Divagações: Perfect Blue

Antes de saber que tipo de filme era Perfect Blue , eu soube da morte de seu diretor, Satoshi Kon . Aconteceu mais ou menos assim: eu estava...

Antes de saber que tipo de filme era Perfect Blue, eu soube da morte de seu diretor, Satoshi Kon. Aconteceu mais ou menos assim: eu estava no carro com meu namorado e ele colocou no rádio o podcast JCast, onde foi lida a carta que Satoshi Kon escreveu antes de morrer. Ele era consciente de sua doença e procurou arrumar as coisas de modo que sua partida incomodasse as pessoas ao seu redor no menor grau possível. Eu não conhecia aquela pessoa. Já tinha ouvido falar brevemente, mas nunca tive nenhum interesse especial. Mesmo assim, quase chorei ouvindo a leitura daquela carta. A sensibilidade que fez brotar aquelas palavras colocou também uma semente de curiosidade em mim. Seria questão de tempo até que eu me aproximasse mais da obra desse diretor de animação falecido em Tóquio, em 24 de agosto de 2010.

Algum tempo depois, soube que esse mesmo podcast fez um programa comparando Black Swan e Perfect Blue, o primeiro filme de Satoshi Kon lançado em 1998. Não cheguei a ouvir o programa completo, mas não nego que realmente há muitas semelhanças entre as duas obras e que o fato de Darren Aronofsky, diretor de Black Swan, ser detentor dos direitos de filmagem de Perfect Blue ajuda nessa influência (parcialmente) negada. Ainda assim, a versão oficial dos fatos prega que os direitos foram adquiridos para que Aronofsky pudesse filmar Requiem for a Dream, onde há uma cena na banheira muito similar a que aparece no filme japonês.

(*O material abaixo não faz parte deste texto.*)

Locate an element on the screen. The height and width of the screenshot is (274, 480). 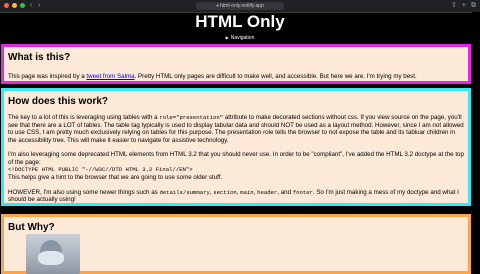
inline-code: header is located at coordinates (268, 192).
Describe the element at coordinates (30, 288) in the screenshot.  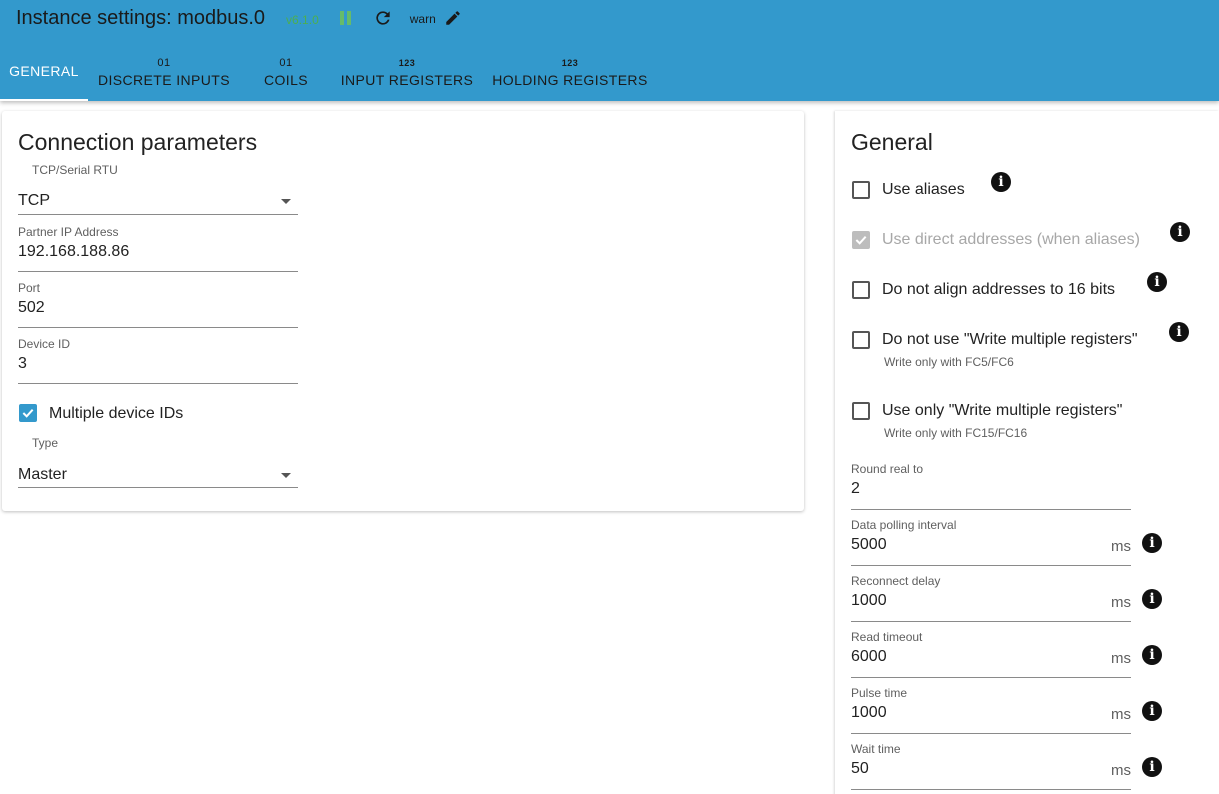
I see `field-label: Port` at that location.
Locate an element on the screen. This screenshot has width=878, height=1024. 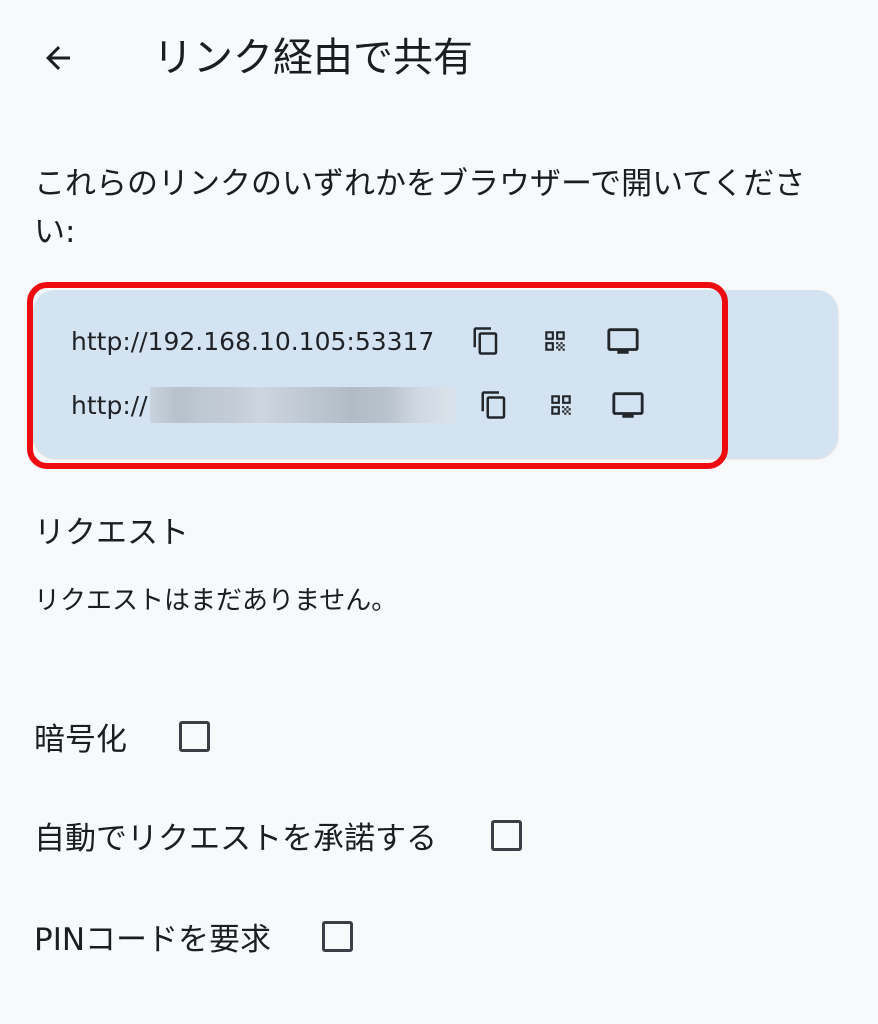
link-url: http://192.168.10.105:53317 is located at coordinates (252, 342).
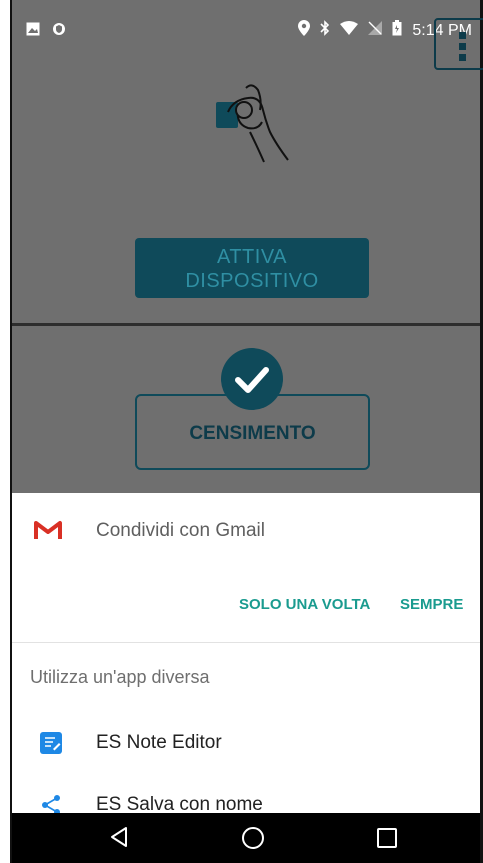 The width and height of the screenshot is (483, 863). Describe the element at coordinates (253, 124) in the screenshot. I see `hand-holding-card-icon` at that location.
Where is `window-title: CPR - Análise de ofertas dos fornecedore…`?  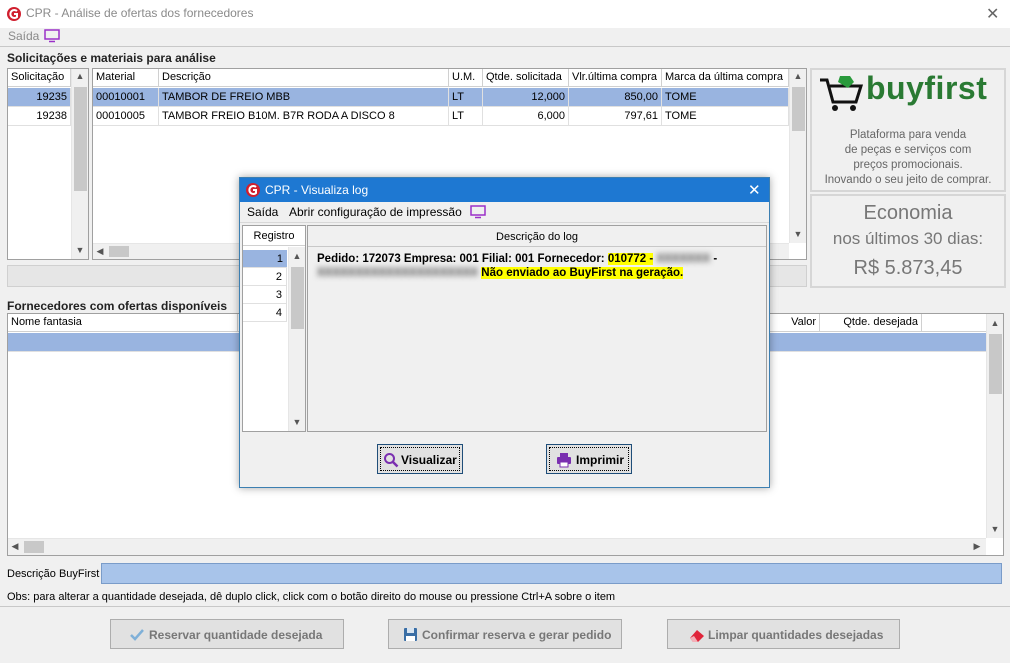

De qualquer modo, a sinopse dos dois filmes não nega certas semelhanças. A protagonista de Perfect Blue se chama Mima (Junko Iwao), ela é uma cantora adolescente de sucesso mediano. Para avançar na carreira, seu empresário aconselha que ela siga para a atuação, o que ela faz acompanhada por sua fiel amiga e agente Rumi (Rica Matsumoto). Essa mudança de cantora inocente e pura para atriz sensual acaba desagradando alguns dos antigos fãs de Mima, além de abalar o próprio psicológico da moça, que acaba sendo perseguida pelas ruas e fica rodeada por misteriosos atentados e assassinatos. A tensão sobre ela é tanta que Mima perde a noção de tempo, ficando com lapsos de memória e se desconcentrando no trabalho.

Assim, Perfect Blue, mesmo sendo uma animação, está longe de ser um filme para crianças. O filme recebeu censura R nos Estados Unidos, só podendo ser visto por maiores de idade. Uma curiosidade é que a produção deveria ser um longa-metragem com atores, mas se tornou uma animação devido aos custos que, suponho, também devem ter interferido na duração do filme, que tem apenas 81 minutos.

De qualquer forma, trata-se de um filme extremamente sensível. Toda a narrativa é focada na protagonista, sendo que o público sabe apenas o que ela sabe e compreende os acontecimentos com base na maneira como Mima os vê. As cores delicadas são contrabalanceadas pelo conteúdo forte, assim como a trilha sonora apresenta contrastes marcantes, que também denotam a mudança na carreira e no estilo de vida de Mima. O forte e o fraco, o real e a ilusão, a vida e a arte. Tudo é um jogo de opostos. O filme, inclusive, sabe se aproveitar do fato de ser uma animação para que a ilusão seja o mais real possível.

Acredite, Perfect Blue consegue ser encantador e perturbador ao mesmo tempo.